• Records for the exercise:
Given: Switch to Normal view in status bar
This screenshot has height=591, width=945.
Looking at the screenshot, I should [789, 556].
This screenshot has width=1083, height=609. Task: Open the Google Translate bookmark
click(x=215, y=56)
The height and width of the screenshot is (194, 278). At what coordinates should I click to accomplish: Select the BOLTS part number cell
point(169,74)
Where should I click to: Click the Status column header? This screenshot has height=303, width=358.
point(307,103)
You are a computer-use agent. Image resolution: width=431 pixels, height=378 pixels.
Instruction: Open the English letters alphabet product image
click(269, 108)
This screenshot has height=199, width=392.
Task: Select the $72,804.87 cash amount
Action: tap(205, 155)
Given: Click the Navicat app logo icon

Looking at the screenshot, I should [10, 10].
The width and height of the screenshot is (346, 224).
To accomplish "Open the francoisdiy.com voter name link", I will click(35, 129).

...

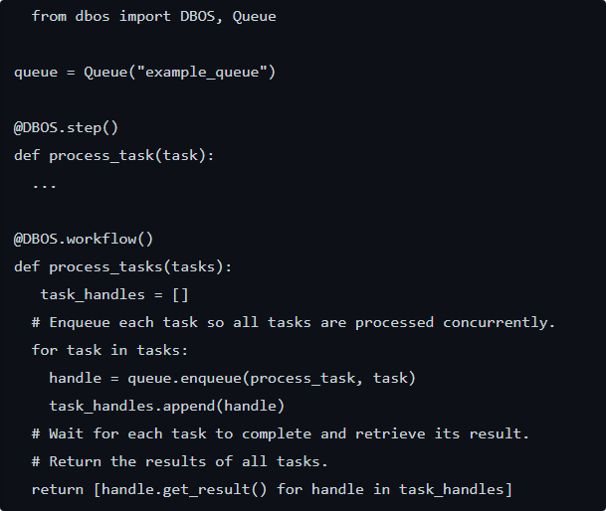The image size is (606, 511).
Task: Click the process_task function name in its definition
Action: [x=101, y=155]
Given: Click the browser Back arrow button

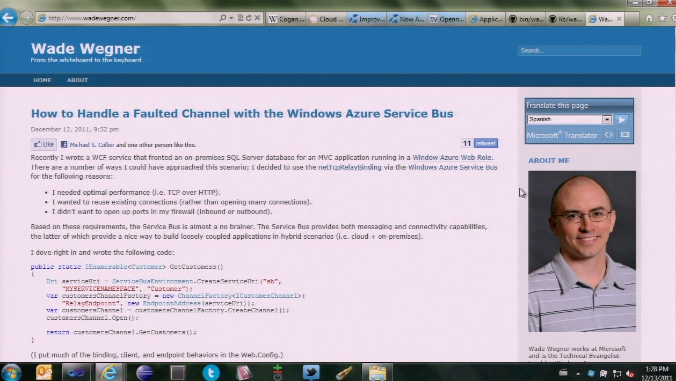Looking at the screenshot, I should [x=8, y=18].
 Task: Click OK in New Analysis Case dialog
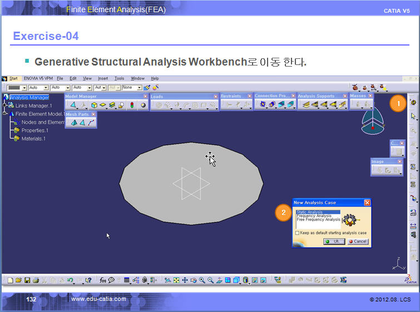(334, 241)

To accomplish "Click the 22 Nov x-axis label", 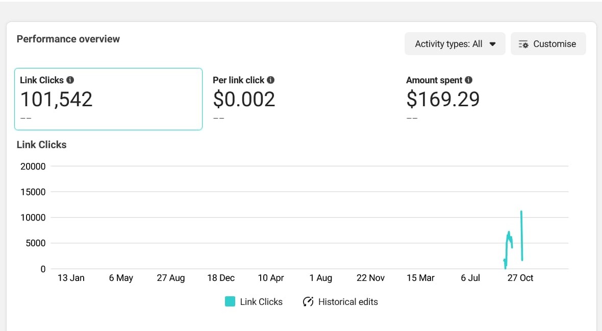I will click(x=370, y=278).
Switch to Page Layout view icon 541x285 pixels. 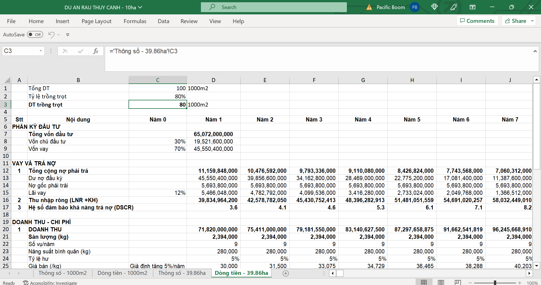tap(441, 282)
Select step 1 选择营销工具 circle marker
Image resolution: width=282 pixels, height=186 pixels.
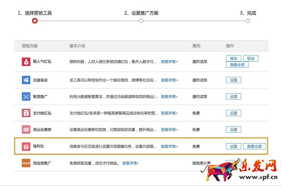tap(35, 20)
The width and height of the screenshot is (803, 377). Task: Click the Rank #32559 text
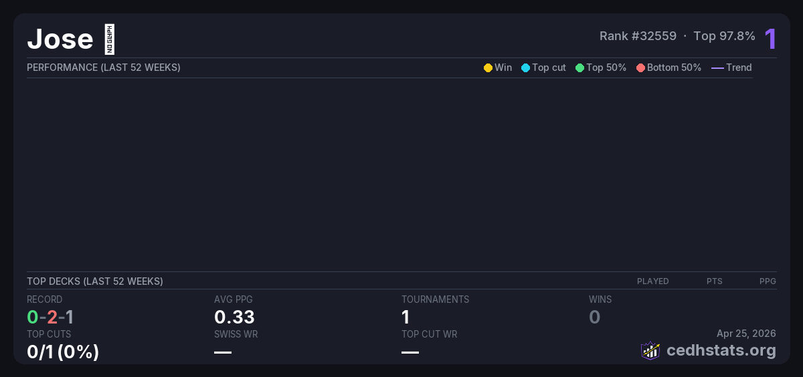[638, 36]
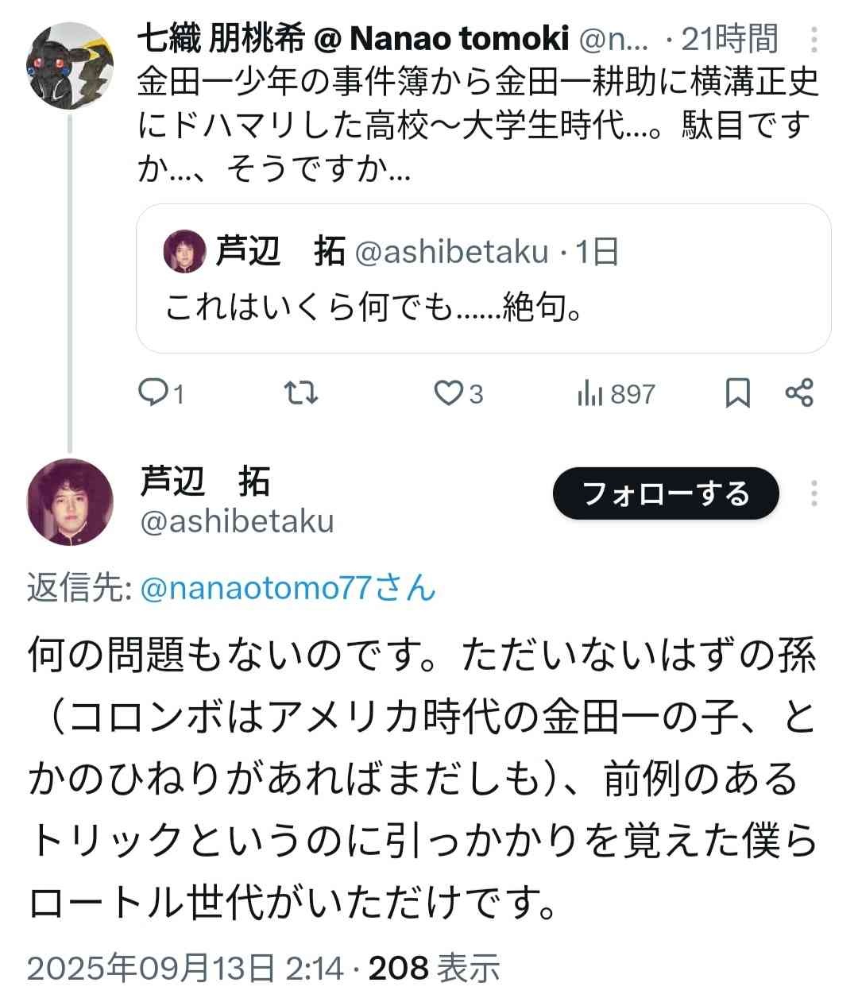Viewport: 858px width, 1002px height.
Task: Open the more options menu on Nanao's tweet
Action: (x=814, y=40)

• Task goal: Of the entries above, repeat exactly the lines between the line with "The height and" and the line with "You are a computer-use", inclusive, and no others.

• Result of the exercise:
The height and width of the screenshot is (194, 278). At what coordinates should I click to accomplish: Select the BOLTS part number cell
point(169,74)
Where should I click to: Click the Status column header? This screenshot has height=303, width=358.
point(307,103)
You are a computer-use agent. Image resolution: width=431 pixels, height=378 pixels.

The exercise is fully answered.